# Aqua UV or Turbotwist?



## Martha Stewart (Jan 19, 2005)

Hello all, I've got a question on equipment for my 90 gal planted. Does anyone have any experience with Aqua Uv's? I was going to go with the 18w Turbotwist, but someone said go with the Aqua. Just wanted to get some feedback from you guys. Also, I plan on getting an Eheim 2222 and having a Hydor heater 300w and UV plumbed inline to it. The hose sizes on the Eheim are 1/2 inch, on the Hydor 5/8. Will this be a problem, or can I get the hose on the Hydor? Thx for any advice


----------



## gnatster (Mar 6, 2004)

Run a 15W Aqua UV on the 120 and have had nary an issue in the almost year it has been setup. Have the one with a wiper, makes makes bulb cleaning very easy and probably helps in the long term with efficacy.
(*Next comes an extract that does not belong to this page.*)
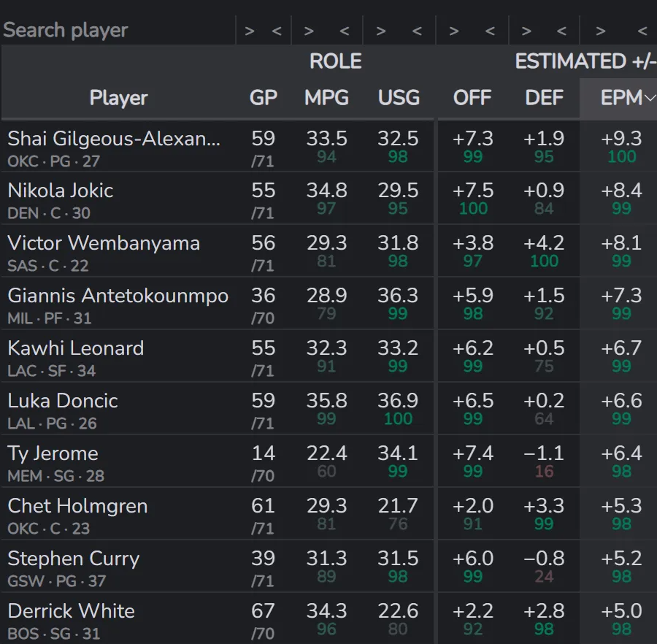Click the greater-than filter above OFF column
The image size is (657, 644).
point(454,31)
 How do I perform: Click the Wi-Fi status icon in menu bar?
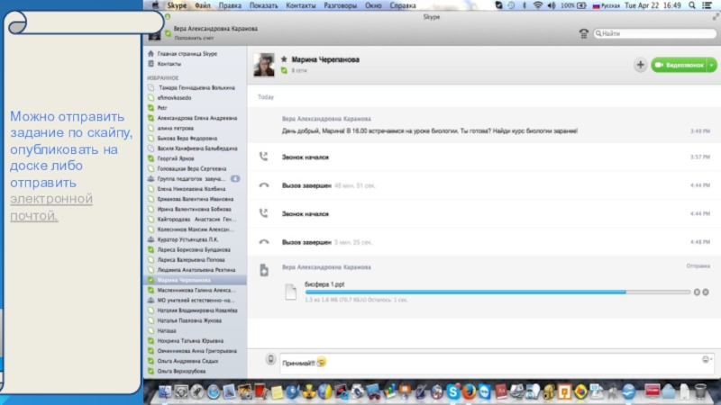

I keep the flow a little low to increase contact time, just a personal theory that it helps keep more of the bugs down. 

Never tried the turbo twist so I cannot comment.


----------



## Cavan Allen (Jul 22, 2004)

It can help keep the bugs down, but it can keep the iron down too. I had plants showing severe iron deficiency while I had it on for something else despite the addition of LOTS of iron. A UV unit really isn't necessary for day to day use anyway. They can, however, be good to have on hand if certain problems do arise.


----------



## Raul-7 (Feb 4, 2004)

You only need to run a UV sterilizer for a couple of hours a day. For example, just use a timer to run it for 3-4 hours after the lights go out. This will provide you with the same clarity, and you won't run the risk of oxidizing Fe. Also, it will increase bulb-life.


----------



## Cavan Allen (Jul 22, 2004)

The same thing can happen when you only run it a couple hours a day. It doesn't take long to oxidize the iron. And again, it just isn't necessary. In my opinion, the money would be better spent elsewhere if money is an issue.


----------



## Martha Stewart (Jan 19, 2005)

Thx for the quick replies guys. I'll gladly spend the money on a UV if it helps protect my fish from diseases. Any comments on the hose size question? And gnaster what's your flow rate?


----------



## gnatster (Mar 6, 2004)

Flow approx 200gph, the unit I have can handle 700gph. 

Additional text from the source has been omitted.